Generic Model of a Message Passing Multiprocessor

Fig 10 - Multivector and SIMD Computers

In this section, we will discuss supercomputers and parallel processors for vector processing and data parallelism.

Vector Supercomputers

In a vector computer, a vector processor is attached to the scalar processor as an optional feature. The host computer first loads program and data to the main memory. Then the scalar control unit decodes all the instructions. If the decoded instructions are scalar operations or program operations, the scalar processor executes those operations using scalar functional pipelines.

On the other hand, if the decoded instructions are vector operations then the instructions will be sent to vector control unit.

Architecture of a Vector Super computer

Fig 11 - SIMD Supercomputers

In SIMD computers, ‘N’ number of processors are connected to a control unit and all the processors have their individual memory units. All the processors are connected by an interconnection network.

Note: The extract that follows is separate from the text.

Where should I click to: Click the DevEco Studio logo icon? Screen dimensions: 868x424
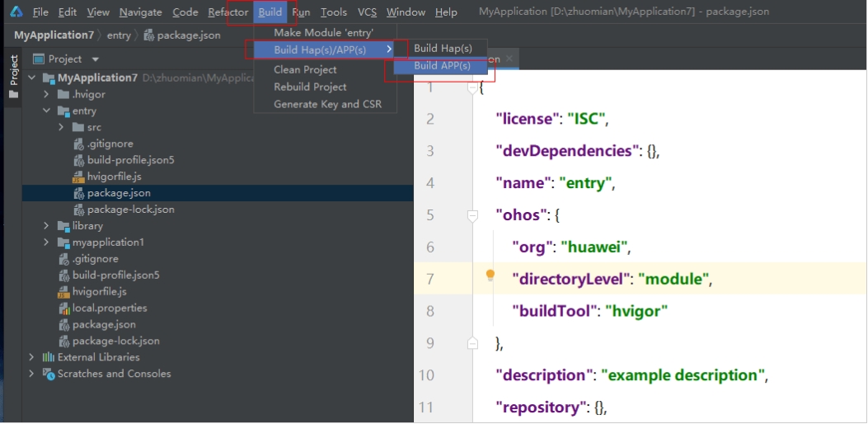pos(16,12)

Operational Model of SIMD Computers

Fig 12 - PRAM and VLSI Models

The ideal model gives a suitable framework for developing parallel algorithms without considering the physical constraints or implementation details.

The models can be enforced to obtain theoretical performance bounds on parallel computers or to evaluate VLSI complexity on chip area and operational time before the chip is fabricated.

Parallel Random-Access Machines

Sheperdson and Sturgis (1963) modelled the conventional Uniprocessor computers as random-access-machines (RAM). Fortune and Wyllie (1978) developed a parallel random-access-machine (PRAM) model for modeling an idealized parallel computer with zero memory access overhead and synchronization.

PRAM Model

Fig 13 – Processor and memory

An N-processor PRAM has a shared memory unit. This shared memory can be centralized or distributed among the processors. These processors operate on a synchronized read-memory, write-memory and compute cycle. So, these models specify how concurrent read and write operations are handled.

Following are the possible memory update operations −

Exclusive read (ER) − In this method, in each cycle only one processor is allowed to read from any memory location.
Exclusive write (EW) − In this method, at least one processor is allowed to write into a memory location at a time.
Concurrent read (CR) − It allows multiple processors to read the same information from the same memory location in the same cycle.
Concurrent write (CW) − It allows simultaneous write operations to the same memory location. To avoid write conflict some policies are set up.

VLSI Complexity Model

Parallel computers use VLSI chips to fabricate processor arrays, memory arrays and large-scale switching networks.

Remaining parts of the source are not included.